How That Can Harm You

Let’s say you have a product that you’re going to sell on a landing page. We’ll talk in stereotypical terms because it gets the point across. So, we’ll pick a hypothetical muscle building pill that’s better than all of the others. Our structure could be:

  • Attention (Headline):

“WARNING: Do NOT Take This Pill Unless You Want To Gain At Least 25lbs of Pure Muscle in the next 3 Days!

  • Interest: “I was just some skinny geek. I got beaten up every day by the guys on the football team. So one day I decided to make a change in my life…I hit the gym. I set up those weights and I put Eye of the Tiger at full volume in my headphones. I slowly took a hold of the bar, tense and sweating. I told myself “This is just a warm up.” And you know what? I lifted those weights. It took some work, but I knew I’d feel it in the morning. I felt good. That’s when I heard some laughing from behind me… it was the football team captain, laughing at my pathetic display. I spent 6 months in that gym, and I got nowhere. What’s more, everyone laughed at me even more.
  • Build Desire: But then I discovered NotQuiteRoids AlphaPill. I took those pills because my geek friend started bulking up and told me all the women inexplicably started cooing at him, and I looked at my sad life and thought, “What have I got to lose?” And you know… they changed my life too. I couldn’t believe the results, and it turns out there’s a simple reason why these pills are magical. It’s the rare ingredient farmed only in the hidden foothills of Taiwan.
  • Call To Action: Look, I know you’re fed up of being a pencil-necked nerd. You can be built like Arnold in ten years’ time if you do steroids that shrink your penis or whatever.
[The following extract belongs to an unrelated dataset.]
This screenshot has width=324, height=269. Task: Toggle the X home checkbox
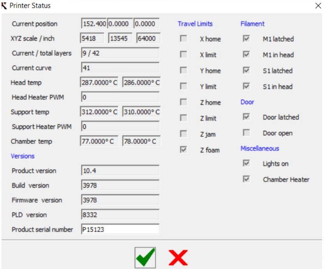183,39
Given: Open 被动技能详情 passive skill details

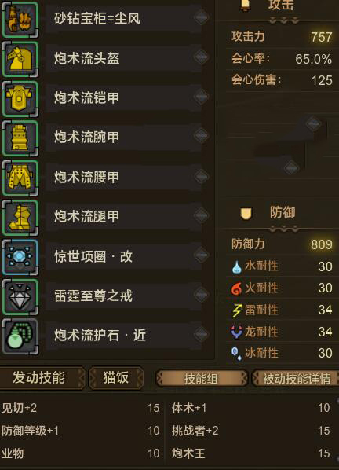Looking at the screenshot, I should tap(296, 379).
Or you can hit that buy button right now and BECOME A GOD

The Problem There

If I do say so myself, that’s a pretty convincing argument for these totally legit pills. It follows the AIDA formula closely and ticks all of those boxes.

The problem is that that won’t sell. There are a ton of other elements that you need to put into that sales page to assuage that particular market and those particular readers. Things like:

  • Proof pictures
  • Testimonials – preferably from credible sounding people
  • A guarantee that’s so watertight that submarines could coat themselves in it
  • Something to demonstrate every party’s credibility

Now, if you were to try and slot those things in, you’d agree that they take away from the AIDA format. After all, reading about the geek who goes from zero to hero is engaging and entertaining. But we need to sell, and you can’t sell just with an engaging story, even if it’s relatable and gets you most of the way there.

Final Thoughts

I did want to finish this article on a “So what do you do about that?” section. The truth is though the answer is complicated and dependent on the product, niche and company you’re working for. With that said, here’s my basic advice:

For drafting and general structure, AIDA is a decent format and starting point. You will have to include those elements.

After that though, the best course of action is to find examples in your niche and literally draw out the physical structure of the page. (It’s one of Gary Halbert’s other exercises that nobody talks about.)

Write exactly what you’re seeing and go as in-depth as your knowledge takes you.

So, if you’re a beginner, you might write “Testimonials.” Intermediate; “Testimonials that establish author’s authority.” Advanced: “Testimonials that establish authority through authority testimonial AND authority supplying real data from study.”

Then, backwards engineer from there. This will get you most of the way to understanding where certain things fit in across the overall structure.

If this last bit is a bit complicated, let me know in the comments because I’m pretty sure I need to do a better job of explaining this.